Snippet from the article:
There’s trouble brewing over stem cells in Texas, and it raises a big question for the future of medicine. How should we regulate treatments that use cells taken from a patient’s own body?
If the cells are grown in culture, then the US Food and Drug Administration (FDA) views them as “drugs”, which must undergo a lengthy approval process. That has enraged clients of a company in Houston called Celltex, who argue that the government has no business telling them what they can and can’t do with their own body parts.
Read the rest — Whose stem cells are they anyway?

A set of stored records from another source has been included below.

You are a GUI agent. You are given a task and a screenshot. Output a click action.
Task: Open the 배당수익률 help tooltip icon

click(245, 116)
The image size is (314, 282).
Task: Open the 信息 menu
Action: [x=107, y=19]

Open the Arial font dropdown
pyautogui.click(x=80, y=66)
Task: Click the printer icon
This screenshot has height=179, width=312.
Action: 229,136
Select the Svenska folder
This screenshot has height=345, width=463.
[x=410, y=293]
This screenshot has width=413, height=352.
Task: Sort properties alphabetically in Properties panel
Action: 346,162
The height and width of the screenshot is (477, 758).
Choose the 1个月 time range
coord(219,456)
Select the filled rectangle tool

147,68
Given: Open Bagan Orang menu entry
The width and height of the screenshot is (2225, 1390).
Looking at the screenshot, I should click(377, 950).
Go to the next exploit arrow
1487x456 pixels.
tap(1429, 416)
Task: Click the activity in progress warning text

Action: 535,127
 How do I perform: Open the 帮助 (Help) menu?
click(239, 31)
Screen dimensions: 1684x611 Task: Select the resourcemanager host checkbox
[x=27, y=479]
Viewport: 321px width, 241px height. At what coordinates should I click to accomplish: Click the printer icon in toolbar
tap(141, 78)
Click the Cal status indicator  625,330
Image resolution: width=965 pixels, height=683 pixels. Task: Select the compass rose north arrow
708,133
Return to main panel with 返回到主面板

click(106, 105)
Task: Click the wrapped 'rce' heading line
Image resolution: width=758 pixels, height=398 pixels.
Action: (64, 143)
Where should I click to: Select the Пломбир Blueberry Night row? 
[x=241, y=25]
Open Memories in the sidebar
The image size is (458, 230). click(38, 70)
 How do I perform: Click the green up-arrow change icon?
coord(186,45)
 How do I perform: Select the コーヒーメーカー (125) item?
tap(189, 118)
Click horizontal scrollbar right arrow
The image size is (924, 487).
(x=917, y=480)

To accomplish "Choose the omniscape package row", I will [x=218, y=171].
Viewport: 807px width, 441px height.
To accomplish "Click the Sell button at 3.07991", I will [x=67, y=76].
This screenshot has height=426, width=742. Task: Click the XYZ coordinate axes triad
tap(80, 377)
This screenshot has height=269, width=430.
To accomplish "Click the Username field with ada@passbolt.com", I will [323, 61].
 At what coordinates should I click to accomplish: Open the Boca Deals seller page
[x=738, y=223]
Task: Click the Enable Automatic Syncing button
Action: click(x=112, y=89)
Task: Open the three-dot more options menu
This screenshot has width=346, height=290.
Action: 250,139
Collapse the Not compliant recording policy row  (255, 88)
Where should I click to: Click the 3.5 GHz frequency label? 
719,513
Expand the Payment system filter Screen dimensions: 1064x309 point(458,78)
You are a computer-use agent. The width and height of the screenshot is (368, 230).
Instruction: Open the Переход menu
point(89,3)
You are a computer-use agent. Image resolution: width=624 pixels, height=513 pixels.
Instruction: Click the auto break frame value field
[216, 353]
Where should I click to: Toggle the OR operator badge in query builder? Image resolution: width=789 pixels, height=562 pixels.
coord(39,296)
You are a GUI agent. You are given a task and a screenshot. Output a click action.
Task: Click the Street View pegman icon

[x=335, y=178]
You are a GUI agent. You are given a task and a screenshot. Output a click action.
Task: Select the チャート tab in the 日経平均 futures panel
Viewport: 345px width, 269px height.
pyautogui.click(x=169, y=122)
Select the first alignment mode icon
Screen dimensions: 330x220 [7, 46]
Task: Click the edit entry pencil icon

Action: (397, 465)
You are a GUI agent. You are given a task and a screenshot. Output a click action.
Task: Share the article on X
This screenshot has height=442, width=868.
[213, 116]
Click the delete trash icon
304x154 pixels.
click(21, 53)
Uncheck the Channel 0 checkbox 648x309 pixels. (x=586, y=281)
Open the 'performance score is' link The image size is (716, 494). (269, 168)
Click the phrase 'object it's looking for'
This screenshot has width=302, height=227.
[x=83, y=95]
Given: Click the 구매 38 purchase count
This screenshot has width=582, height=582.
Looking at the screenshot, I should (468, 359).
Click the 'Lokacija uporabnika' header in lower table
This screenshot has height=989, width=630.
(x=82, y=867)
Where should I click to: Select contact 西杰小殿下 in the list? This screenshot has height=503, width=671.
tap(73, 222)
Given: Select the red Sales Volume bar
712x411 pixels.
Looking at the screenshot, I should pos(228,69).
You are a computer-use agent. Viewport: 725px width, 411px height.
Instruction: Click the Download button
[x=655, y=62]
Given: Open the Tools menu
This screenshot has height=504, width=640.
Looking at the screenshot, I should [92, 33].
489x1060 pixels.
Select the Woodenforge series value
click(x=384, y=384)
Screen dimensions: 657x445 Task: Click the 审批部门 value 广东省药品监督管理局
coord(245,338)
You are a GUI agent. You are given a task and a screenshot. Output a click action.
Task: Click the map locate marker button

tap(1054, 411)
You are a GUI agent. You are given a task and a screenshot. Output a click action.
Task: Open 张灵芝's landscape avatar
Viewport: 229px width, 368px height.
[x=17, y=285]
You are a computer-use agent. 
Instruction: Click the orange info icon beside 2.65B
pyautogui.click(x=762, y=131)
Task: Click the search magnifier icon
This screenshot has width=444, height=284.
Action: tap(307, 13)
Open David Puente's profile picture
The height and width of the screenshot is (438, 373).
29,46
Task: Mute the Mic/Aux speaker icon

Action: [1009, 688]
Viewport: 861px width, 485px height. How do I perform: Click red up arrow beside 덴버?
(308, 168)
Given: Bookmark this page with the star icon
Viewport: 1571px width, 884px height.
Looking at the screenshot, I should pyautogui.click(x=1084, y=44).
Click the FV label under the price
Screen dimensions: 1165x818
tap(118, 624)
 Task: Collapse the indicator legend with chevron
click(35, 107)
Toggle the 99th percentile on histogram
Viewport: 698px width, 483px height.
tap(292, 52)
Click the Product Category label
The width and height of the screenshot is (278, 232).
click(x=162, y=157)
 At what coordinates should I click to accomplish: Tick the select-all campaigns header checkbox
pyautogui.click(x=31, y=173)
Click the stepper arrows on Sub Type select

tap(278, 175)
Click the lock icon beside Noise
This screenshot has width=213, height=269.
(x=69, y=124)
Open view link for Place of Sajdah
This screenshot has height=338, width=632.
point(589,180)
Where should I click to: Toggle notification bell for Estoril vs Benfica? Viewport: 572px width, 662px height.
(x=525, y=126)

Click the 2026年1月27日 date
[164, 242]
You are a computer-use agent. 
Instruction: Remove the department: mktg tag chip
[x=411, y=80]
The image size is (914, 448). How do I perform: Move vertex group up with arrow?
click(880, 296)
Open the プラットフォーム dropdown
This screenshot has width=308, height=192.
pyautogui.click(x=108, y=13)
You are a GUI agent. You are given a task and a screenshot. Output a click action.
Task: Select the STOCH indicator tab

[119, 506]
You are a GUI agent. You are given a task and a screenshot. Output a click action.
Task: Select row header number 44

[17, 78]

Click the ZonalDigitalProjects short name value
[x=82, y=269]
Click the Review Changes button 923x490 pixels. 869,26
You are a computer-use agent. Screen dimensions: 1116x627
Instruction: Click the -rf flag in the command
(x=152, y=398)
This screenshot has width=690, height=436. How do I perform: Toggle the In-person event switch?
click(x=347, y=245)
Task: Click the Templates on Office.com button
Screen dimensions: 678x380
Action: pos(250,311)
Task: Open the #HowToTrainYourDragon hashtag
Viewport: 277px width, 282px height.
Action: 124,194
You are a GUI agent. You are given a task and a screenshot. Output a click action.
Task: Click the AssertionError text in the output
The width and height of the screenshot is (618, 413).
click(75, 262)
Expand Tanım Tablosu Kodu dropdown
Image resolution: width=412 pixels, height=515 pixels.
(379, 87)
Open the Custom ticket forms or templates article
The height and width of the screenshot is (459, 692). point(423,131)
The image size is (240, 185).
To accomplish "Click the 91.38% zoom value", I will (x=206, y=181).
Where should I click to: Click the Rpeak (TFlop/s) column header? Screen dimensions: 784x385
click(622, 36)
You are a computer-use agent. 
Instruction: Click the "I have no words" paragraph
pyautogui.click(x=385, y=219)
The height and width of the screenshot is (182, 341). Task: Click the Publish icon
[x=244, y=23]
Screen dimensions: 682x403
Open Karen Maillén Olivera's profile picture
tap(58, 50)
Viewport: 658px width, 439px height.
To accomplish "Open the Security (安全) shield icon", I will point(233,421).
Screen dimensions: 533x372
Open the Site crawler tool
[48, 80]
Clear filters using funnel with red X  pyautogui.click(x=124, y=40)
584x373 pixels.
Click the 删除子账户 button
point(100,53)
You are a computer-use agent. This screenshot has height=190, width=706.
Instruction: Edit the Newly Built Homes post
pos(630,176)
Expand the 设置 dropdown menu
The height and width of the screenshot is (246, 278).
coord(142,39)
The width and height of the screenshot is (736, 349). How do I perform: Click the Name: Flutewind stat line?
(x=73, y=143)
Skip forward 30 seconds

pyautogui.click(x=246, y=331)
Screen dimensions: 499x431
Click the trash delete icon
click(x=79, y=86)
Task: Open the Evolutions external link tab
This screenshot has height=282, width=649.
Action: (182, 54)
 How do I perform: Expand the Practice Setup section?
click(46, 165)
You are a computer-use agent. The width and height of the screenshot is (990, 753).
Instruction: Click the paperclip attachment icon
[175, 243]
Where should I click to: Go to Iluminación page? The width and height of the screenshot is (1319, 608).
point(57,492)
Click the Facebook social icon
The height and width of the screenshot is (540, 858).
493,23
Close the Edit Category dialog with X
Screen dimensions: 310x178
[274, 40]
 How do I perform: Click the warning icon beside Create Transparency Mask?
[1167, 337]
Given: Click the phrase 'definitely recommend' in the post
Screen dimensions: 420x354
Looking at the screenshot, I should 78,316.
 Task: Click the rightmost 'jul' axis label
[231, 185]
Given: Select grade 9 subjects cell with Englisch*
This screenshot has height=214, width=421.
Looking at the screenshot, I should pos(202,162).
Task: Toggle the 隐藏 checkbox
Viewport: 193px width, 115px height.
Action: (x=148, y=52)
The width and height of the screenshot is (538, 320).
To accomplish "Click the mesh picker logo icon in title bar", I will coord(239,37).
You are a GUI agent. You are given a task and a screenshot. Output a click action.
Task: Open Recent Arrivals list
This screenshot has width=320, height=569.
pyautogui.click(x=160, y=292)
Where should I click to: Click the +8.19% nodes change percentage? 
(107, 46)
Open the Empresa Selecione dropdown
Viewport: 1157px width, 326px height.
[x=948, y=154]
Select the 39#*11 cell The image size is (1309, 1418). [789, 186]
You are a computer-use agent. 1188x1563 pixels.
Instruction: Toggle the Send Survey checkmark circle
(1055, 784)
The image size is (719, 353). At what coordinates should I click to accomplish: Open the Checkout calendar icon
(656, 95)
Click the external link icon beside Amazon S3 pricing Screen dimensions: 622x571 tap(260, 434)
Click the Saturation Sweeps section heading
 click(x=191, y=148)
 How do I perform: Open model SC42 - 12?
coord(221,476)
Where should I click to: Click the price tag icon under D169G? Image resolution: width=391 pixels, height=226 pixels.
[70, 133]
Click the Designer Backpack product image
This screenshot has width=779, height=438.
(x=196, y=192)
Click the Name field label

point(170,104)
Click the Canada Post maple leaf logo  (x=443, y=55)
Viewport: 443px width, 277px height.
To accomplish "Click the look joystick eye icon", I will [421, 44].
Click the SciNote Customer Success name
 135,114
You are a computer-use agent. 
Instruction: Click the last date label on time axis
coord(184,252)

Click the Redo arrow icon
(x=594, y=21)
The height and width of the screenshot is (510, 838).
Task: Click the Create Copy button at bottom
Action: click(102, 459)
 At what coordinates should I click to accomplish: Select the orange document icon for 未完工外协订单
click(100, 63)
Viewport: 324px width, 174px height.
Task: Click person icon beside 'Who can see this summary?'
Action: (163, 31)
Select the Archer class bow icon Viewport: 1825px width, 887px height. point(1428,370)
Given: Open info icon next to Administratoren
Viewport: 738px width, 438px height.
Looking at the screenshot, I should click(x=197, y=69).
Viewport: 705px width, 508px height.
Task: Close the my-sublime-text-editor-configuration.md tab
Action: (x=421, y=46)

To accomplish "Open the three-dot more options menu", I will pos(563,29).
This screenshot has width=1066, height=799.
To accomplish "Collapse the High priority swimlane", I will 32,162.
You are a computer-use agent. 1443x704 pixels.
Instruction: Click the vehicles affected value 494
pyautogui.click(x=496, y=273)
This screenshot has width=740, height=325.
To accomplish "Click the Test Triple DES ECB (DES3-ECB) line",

It seems like nearly every day I am asked, “When will we have stem cells to grow our hair?” The author of the above editorial published in New Scientist earlier this month wonders about regulating our own cells. Unfortunately, the FDA says that if cells are grown in cultures, they will be treated as drugs which must undergo a lengthy approval process, possibly costing us far more in time and money than we can afford. This impacts cancer treatments as much as the search for the “hair holly grail” from which we can extract stem cells.
There are arguments raised that simple transplants are the practice of medicine and therefore not under FDA control. There seems to be some direction to this controversy. “Strict drug-style regulations” seem appropriate for extensively manipulated cells. What that means is still unclear, but the questions are the start of agreements on differentiating the practice of medicine from FDA safeguards for drugs.
So this is what I tell my patients — Any solution for hair regeneration will most likely go through some regulatory process which will slow down the availability of any “cure” coming out of stem cell research. Don’t hold your breath!